TASK BRIEF ▸ Each line from the one holding "The image size is (402, 481)." to the end of the data below must be output verbatim, with no other lines.

DATASET ENTRIES ▸
⁂

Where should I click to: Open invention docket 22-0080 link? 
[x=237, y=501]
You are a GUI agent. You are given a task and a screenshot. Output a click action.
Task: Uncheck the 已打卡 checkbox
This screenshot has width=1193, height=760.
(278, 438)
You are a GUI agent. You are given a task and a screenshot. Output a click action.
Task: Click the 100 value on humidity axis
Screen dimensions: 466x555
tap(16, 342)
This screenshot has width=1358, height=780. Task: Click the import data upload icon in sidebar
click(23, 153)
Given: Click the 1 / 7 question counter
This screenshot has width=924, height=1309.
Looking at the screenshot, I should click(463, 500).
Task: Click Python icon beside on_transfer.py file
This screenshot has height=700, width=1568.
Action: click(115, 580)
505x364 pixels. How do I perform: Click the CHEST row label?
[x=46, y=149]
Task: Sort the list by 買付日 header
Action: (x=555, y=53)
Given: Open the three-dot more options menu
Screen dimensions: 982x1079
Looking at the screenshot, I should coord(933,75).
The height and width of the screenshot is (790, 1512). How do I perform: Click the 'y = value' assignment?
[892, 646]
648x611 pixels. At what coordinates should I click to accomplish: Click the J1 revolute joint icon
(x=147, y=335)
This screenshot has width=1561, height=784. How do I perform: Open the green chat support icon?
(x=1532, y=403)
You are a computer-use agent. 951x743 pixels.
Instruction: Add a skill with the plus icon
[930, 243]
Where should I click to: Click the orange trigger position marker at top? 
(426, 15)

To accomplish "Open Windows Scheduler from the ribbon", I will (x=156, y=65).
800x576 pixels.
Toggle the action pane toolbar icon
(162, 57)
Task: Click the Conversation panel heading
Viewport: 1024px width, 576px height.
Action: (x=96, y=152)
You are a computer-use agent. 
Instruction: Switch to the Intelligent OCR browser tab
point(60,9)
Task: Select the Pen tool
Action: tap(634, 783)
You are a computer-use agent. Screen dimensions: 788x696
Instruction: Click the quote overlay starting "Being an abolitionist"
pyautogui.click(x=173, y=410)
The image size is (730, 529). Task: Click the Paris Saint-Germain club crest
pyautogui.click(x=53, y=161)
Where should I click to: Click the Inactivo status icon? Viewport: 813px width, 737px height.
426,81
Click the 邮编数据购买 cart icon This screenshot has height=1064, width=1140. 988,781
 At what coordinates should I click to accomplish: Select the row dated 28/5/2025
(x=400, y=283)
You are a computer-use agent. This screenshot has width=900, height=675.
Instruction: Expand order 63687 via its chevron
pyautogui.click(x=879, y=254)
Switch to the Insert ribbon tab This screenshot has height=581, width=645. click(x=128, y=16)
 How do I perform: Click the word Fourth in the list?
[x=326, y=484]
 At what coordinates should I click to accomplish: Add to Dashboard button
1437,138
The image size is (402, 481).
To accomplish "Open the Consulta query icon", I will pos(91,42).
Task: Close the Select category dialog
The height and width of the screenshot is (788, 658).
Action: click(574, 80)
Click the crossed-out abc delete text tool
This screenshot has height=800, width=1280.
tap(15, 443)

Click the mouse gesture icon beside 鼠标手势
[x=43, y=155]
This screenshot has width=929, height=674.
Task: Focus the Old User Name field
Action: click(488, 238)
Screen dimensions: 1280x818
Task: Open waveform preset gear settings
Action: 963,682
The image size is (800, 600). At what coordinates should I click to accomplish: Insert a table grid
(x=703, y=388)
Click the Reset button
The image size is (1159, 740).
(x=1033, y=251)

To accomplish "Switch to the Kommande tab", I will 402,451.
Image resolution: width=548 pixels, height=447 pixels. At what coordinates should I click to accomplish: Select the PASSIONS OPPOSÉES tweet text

⁂

THE COMPLETED TASK ▸
The image size is (402, 481).
To accomplish "Open the Consulta query icon", I will pos(91,42).
Task: Close the Select category dialog
The height and width of the screenshot is (788, 658).
Action: click(574, 80)
Click the crossed-out abc delete text tool
This screenshot has height=800, width=1280.
tap(15, 443)

Click the mouse gesture icon beside 鼠标手势
[x=43, y=155]
This screenshot has width=929, height=674.
Task: Focus the Old User Name field
Action: click(488, 238)
Screen dimensions: 1280x818
Task: Open waveform preset gear settings
Action: 963,682
The image size is (800, 600). At what coordinates should I click to accomplish: Insert a table grid
(x=703, y=388)
Click the Reset button
The image size is (1159, 740).
(x=1033, y=251)

To accomplish "Switch to the Kommande tab", I will 402,451.
Image resolution: width=548 pixels, height=447 pixels. At what coordinates should I click to accomplish: Select the PASSIONS OPPOSÉES tweet text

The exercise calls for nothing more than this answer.